* What the task requires
The required output is every entry, printed exactly as written.

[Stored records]
*****
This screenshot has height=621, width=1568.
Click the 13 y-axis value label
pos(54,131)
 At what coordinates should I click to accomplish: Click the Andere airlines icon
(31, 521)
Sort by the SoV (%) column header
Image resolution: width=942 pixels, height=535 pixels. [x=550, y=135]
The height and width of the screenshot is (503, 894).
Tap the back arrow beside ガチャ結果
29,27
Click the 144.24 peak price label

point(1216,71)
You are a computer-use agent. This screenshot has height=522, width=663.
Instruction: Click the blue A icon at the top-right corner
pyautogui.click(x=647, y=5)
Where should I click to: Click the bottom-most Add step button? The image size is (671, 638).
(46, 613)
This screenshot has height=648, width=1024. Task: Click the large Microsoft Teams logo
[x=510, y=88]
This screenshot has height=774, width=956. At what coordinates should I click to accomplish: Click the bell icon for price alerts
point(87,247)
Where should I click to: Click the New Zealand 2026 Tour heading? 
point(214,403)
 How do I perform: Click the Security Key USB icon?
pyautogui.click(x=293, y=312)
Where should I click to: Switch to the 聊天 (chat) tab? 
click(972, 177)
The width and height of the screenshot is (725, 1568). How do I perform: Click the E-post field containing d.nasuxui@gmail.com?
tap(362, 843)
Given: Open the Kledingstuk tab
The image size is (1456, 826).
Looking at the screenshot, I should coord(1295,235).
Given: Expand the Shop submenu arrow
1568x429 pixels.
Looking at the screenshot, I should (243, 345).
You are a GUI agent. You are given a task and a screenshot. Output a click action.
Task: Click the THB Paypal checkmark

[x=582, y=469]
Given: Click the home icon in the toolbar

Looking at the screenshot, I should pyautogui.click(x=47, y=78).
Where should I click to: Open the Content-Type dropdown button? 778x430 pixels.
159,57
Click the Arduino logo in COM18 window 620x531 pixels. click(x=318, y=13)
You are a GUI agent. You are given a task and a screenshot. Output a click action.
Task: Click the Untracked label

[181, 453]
*****
* Answer for the task
This screenshot has height=621, width=1568.
Click the 13 y-axis value label
pos(54,131)
 At what coordinates should I click to accomplish: Click the Andere airlines icon
(31, 521)
Sort by the SoV (%) column header
Image resolution: width=942 pixels, height=535 pixels. [x=550, y=135]
The height and width of the screenshot is (503, 894).
Tap the back arrow beside ガチャ結果
29,27
Click the 144.24 peak price label

point(1216,71)
You are a computer-use agent. This screenshot has height=522, width=663.
Instruction: Click the blue A icon at the top-right corner
pyautogui.click(x=647, y=5)
Where should I click to: Click the bottom-most Add step button? The image size is (671, 638).
(46, 613)
This screenshot has height=648, width=1024. Task: Click the large Microsoft Teams logo
[x=510, y=88]
This screenshot has height=774, width=956. At what coordinates should I click to accomplish: Click the bell icon for price alerts
point(87,247)
Where should I click to: Click the New Zealand 2026 Tour heading? 
point(214,403)
 How do I perform: Click the Security Key USB icon?
pyautogui.click(x=293, y=312)
Where should I click to: Switch to the 聊天 (chat) tab? 
click(972, 177)
The width and height of the screenshot is (725, 1568). How do I perform: Click the E-post field containing d.nasuxui@gmail.com?
tap(362, 843)
Given: Open the Kledingstuk tab
The image size is (1456, 826).
Looking at the screenshot, I should coord(1295,235).
Given: Expand the Shop submenu arrow
1568x429 pixels.
Looking at the screenshot, I should (243, 345).
You are a GUI agent. You are given a task and a screenshot. Output a click action.
Task: Click the THB Paypal checkmark

[x=582, y=469]
Given: Click the home icon in the toolbar

Looking at the screenshot, I should pyautogui.click(x=47, y=78).
Where should I click to: Open the Content-Type dropdown button? 778x430 pixels.
159,57
Click the Arduino logo in COM18 window 620x531 pixels. click(x=318, y=13)
You are a GUI agent. You are given a task and a screenshot. Output a click action.
Task: Click the Untracked label

[181, 453]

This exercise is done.